At the very end, an ASCII EOT character (0x04 byte) is expected by the XML parser

Note that the XML parser recognizes these substitutions:
&lt; &gt; &amp; &quot;
&full-path; &device; &partition; &filename;


reading from disk

this will try to open the file /home/aramya/hello.txt on partition 2 of USB disk:
" usb1/disk:2,\home\aramya\hello.txt" open-dev

(omit what's right of , and it will try to open parition 2 as raw, omit what's right to :2 and it will try to open the whole disk as raw)

then, feel free to dump len bytes from it to addr with read ( addr len -- actual ). it returns the number of bytes actually read, and 0 or negative value if the operation failed. don't forget to close-dev.

calling ofw methods in an absolute way

the available methods that are part of the currently selected device package (that you list with words) are callable in an absolute way with $call-method. Example:
" claim" " /memory" open-dev $call-method

it will execute the method claim relative to the memory node

some methods are not directly callable because they are defined headerless. one needs to figure where they are in the ROM. here is an example of a headerless word known to be 0x710 bytes before open being called

define methods in machine code

open firmware provides the code end-code blocks to define procedures at machine code level.

those blocks do not enter compilation mode, unlike : ; blocks. code func1 creates a header for func1 in the dictionary and moves forward the dictionary pointer, end-code marks it as valid (you can also use c; to append a blr right before marking it as such)

while we are still manipulating the chunk of the dictionary of which the header will be marked as valid later, one can use , to append data to the dictionary and move the pointer forward. that is how you manage to write whatever binary data you want to be executed when the procedure then gets called.
code asm-enable-interrupts
  7C6000A6 , \ mfmsr r3
  60638000 , \ ori r3, r3, 0x8000
  7C600124 , \ mtmsr r3
  4C00012C , \ isync
c;

one can also dynamically generate code, defining an empty code end-code block that would get filled later.
code asm-set-brpn 8 allot end-code
: compile-asm-set-brpn ( n -- )
    3C840000 or \ addis r4, r4, n
    ['] asm-set-brpn 0 + l!
    4E800020 \ blr
    ['] asm-set-brpn 4 + l!
;

claim, release, map memory

claim works differently depending on the selected device. it serves to allocate physical memory on /memory, virtual addresses on /cpus/@0.

i quote IEEE 1275-1994 on its prototype and description:
( [ addr ... ] size ... align -- base ... )

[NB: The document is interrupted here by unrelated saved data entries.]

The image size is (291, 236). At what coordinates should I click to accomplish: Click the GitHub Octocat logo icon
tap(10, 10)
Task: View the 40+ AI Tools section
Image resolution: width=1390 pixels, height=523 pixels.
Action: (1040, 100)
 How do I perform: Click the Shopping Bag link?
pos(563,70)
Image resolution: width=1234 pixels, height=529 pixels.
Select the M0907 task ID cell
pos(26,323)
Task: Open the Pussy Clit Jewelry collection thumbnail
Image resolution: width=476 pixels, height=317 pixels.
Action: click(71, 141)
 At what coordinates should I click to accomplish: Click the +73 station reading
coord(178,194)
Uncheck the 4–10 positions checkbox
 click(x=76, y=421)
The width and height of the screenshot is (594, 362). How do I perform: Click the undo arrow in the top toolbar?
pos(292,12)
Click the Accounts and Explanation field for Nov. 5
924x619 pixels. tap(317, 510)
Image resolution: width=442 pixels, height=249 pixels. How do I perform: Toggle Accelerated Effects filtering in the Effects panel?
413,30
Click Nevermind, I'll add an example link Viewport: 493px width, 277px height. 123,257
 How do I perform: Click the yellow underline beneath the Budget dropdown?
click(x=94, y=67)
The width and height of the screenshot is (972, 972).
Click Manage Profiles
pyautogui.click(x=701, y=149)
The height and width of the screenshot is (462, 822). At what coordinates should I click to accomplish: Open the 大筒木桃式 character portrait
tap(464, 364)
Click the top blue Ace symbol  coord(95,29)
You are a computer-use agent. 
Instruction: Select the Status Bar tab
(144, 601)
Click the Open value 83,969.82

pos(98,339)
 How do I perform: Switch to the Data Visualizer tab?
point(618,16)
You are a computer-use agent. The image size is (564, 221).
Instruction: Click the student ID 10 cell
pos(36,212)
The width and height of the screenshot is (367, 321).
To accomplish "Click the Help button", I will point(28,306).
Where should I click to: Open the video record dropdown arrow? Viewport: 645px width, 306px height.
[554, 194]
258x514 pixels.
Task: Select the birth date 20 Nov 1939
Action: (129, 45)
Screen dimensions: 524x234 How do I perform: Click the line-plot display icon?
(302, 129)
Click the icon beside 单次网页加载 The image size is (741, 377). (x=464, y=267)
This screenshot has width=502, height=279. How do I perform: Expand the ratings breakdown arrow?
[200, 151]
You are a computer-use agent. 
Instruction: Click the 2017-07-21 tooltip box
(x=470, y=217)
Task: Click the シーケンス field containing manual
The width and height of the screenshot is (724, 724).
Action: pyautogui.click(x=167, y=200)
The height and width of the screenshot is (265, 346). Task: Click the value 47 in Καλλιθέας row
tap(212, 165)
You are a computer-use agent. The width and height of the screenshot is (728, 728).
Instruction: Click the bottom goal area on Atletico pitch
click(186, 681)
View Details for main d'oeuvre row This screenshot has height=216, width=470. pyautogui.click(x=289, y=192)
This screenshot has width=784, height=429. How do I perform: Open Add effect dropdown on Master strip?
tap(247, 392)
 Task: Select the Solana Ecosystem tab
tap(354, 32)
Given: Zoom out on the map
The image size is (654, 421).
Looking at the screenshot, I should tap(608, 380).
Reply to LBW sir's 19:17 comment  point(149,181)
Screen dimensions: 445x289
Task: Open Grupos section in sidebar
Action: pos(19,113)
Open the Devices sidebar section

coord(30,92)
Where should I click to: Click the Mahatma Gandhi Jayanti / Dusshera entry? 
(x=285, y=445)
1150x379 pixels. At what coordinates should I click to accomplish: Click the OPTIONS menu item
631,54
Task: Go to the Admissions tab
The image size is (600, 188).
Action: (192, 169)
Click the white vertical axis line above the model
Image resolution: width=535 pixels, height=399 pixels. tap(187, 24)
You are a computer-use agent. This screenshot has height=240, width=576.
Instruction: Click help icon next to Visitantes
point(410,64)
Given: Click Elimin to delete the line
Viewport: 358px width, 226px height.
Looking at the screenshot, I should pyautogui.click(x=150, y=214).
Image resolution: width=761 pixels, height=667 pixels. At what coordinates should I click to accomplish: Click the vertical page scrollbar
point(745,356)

Allocates size ... (whose format depends on the package) bytes of the addressable resource managed by the package containing this method.

If align is zero, the allocated range begins at the address addr ... (whose format depends on the package). Otherwise, addr ... is not present, and an aligned address is automatically chosen.

The alignment boundary is the smallest power of two greater than or equal to the value of align; an align value of 1 signifies one-byte alignment. base ... (whose format is the same as addr ...) is the address that was allocated (equal to addr ... if align was 0).
It does make sense to specify your own addr while allocating virtual memory. otherwise, it will pick one for you, which is going to be returned as base. it's then possible to map physical addresses to virtual ones using map (provided in /cpus/@0, on which i also quote the standard):
map ( phys.lo ... phys.hi virt len ... mode -- )

Creates an address translation associating virtual addresses beginning at virt and continuing for len ... (whose format depends on the package) bytes with consecutive physical addresses beginning at phys.lo ... phys.hi.

mode is an MMU-dependent parameter (typically, but not necessarily, one cell) denoting additional attributes of the translation, for example access permissions, cacheability, mapping granularity, etc. If mode is –1, an implementation-dependent default mode is used.

If there are already existing address translations within the region delimited by virt and len ..., the result is undefined
mode, in this particular implementation, refers to a bitarray of the following form: WIMG0PP.